## WORK TASK
Search the entries for the word "arrow" and pull out each line that has it.

:: SOURCE MATERIAL

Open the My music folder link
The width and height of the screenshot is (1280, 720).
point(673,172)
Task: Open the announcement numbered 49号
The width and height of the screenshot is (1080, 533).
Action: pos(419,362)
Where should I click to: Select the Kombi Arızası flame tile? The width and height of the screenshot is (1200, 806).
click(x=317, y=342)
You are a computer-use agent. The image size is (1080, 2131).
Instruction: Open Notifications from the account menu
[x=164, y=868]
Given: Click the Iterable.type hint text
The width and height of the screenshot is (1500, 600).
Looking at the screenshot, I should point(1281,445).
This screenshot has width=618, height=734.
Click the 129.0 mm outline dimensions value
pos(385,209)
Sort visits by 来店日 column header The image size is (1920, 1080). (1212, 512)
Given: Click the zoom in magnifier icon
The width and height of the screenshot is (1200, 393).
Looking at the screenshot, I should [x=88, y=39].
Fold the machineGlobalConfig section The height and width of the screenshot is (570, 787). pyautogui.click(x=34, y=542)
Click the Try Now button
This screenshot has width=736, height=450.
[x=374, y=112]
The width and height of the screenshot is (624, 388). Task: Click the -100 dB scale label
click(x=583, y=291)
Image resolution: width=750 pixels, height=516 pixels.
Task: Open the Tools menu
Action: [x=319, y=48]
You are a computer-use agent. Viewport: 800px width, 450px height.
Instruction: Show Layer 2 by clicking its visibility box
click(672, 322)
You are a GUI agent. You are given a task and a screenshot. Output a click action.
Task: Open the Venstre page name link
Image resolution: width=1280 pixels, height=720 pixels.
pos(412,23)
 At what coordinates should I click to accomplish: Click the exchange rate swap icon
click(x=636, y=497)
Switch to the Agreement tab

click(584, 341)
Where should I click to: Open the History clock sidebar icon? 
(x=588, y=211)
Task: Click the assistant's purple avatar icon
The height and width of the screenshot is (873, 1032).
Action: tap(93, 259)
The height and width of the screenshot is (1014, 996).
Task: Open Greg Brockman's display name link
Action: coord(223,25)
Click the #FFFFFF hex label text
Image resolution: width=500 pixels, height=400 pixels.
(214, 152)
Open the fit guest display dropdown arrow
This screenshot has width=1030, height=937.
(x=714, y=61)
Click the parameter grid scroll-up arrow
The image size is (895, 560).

::::

## TASK SOLUTION
Open the fit guest display dropdown arrow
Click the parameter grid scroll-up arrow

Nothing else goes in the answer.